Collected data entries
# # #

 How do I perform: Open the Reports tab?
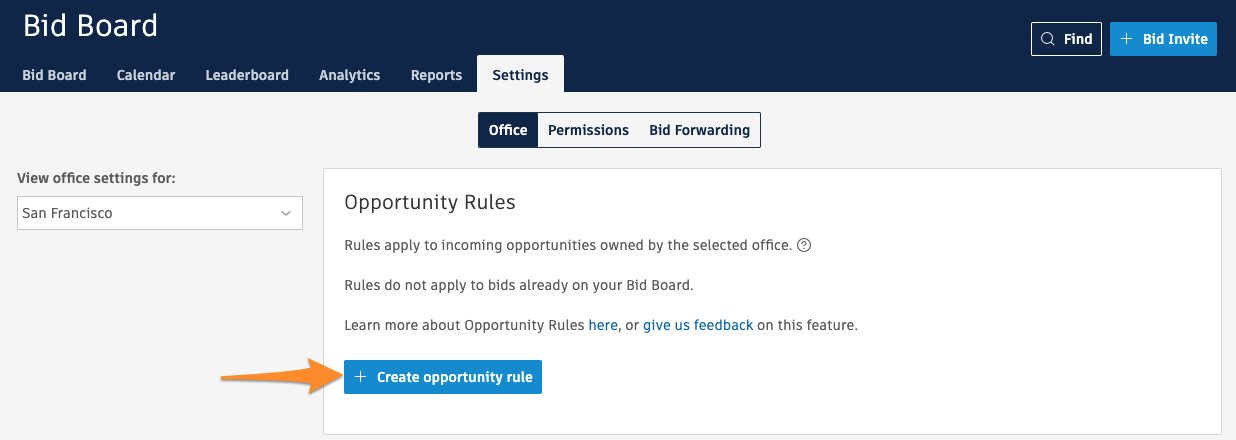click(x=436, y=75)
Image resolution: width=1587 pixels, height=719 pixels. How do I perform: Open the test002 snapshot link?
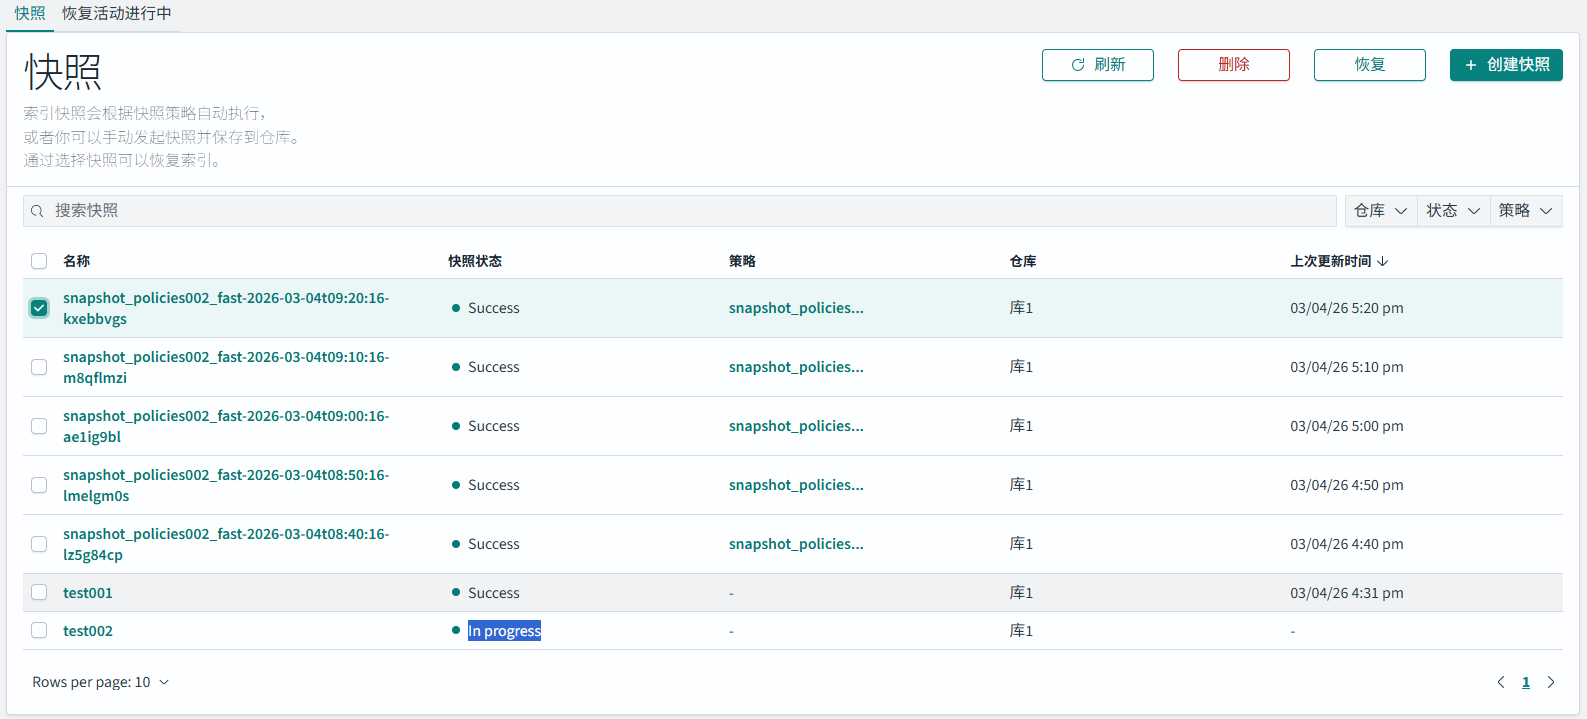pos(88,631)
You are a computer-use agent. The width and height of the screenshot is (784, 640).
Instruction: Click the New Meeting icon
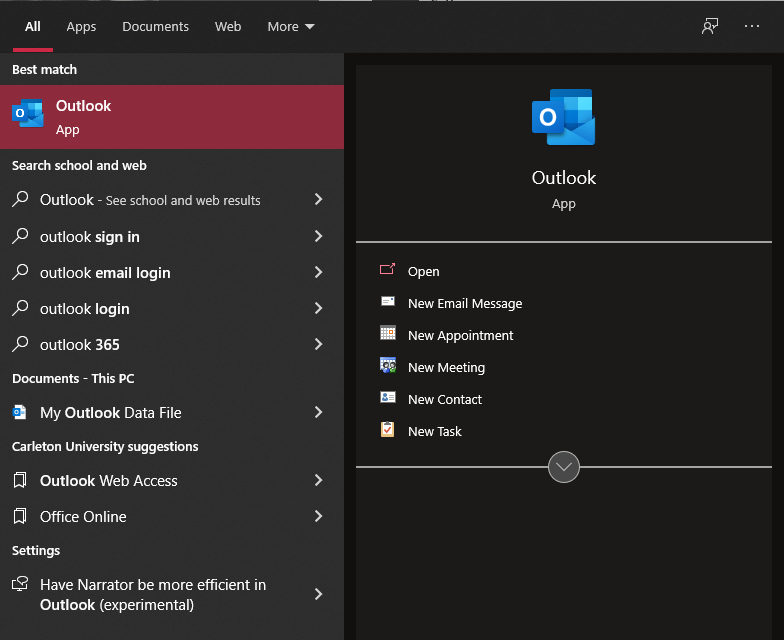click(x=388, y=367)
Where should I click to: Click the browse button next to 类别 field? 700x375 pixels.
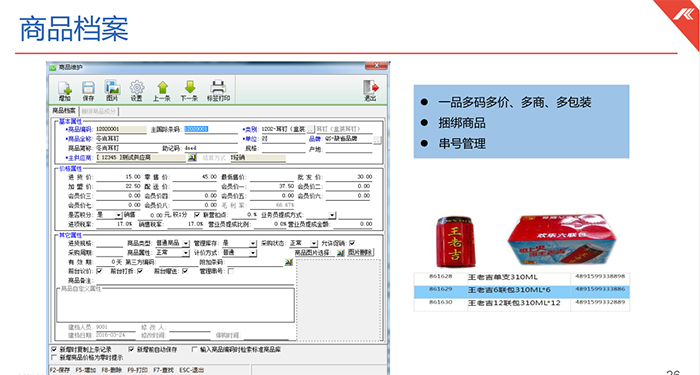(311, 129)
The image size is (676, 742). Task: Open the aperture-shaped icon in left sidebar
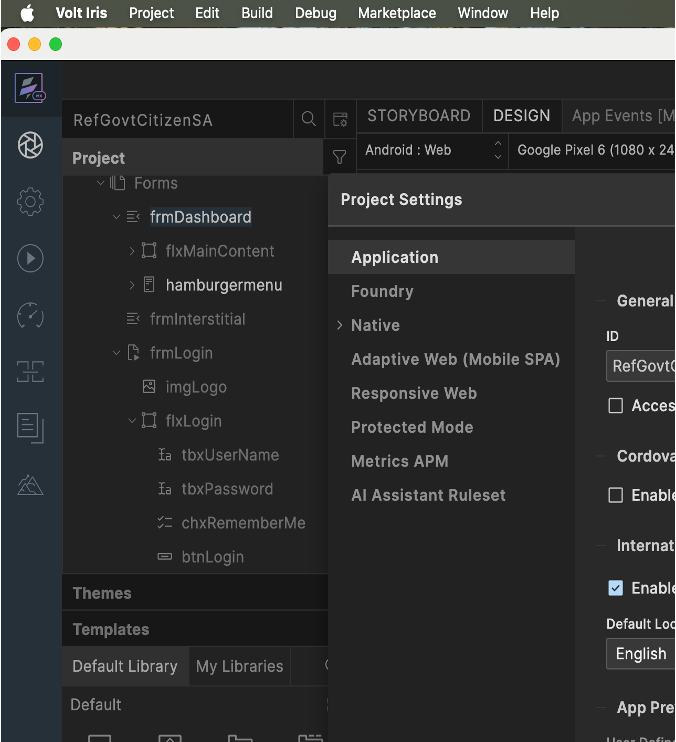[30, 145]
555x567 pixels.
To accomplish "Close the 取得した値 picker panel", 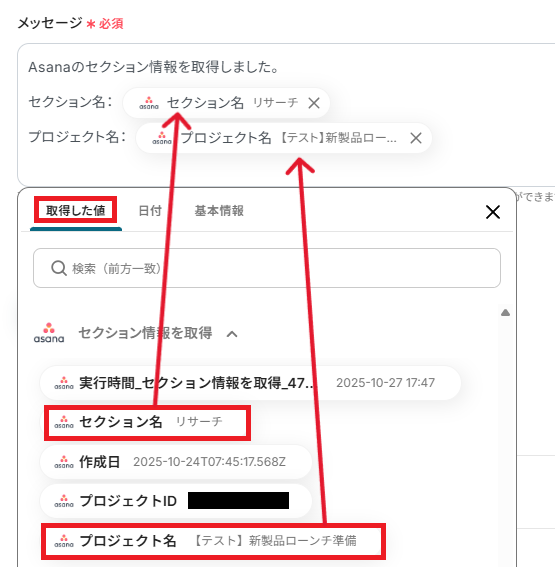I will [x=493, y=212].
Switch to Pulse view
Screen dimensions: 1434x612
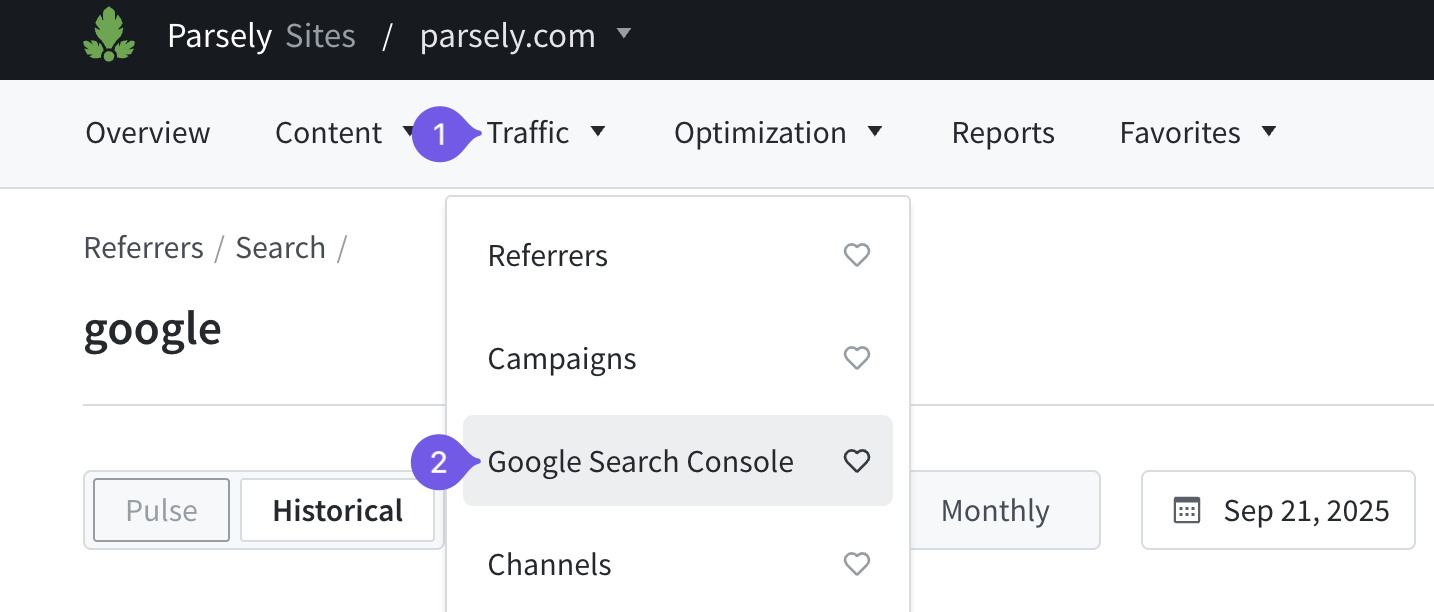(x=162, y=511)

# # #

**INSTRUCTIONS TO FOLLOW:** Restate word for word the lines of the data above that begin at the line with "Image resolution: width=1587" and end at the line with "555x567 pixels.", keeping both ends and dropping every picture.

**THE COMPLETED TASK:**
Image resolution: width=1587 pixels, height=719 pixels. How do I perform: Open the test002 snapshot link?
pos(88,631)
You are a computer-use agent. The width and height of the screenshot is (784, 640).
Instruction: Click the New Meeting icon
click(x=388, y=367)
Where should I click to: Click the browse button next to 类别 field? 700x375 pixels.
(311, 129)
The image size is (676, 742). Task: Open the aperture-shaped icon in left sidebar
[30, 145]
555x567 pixels.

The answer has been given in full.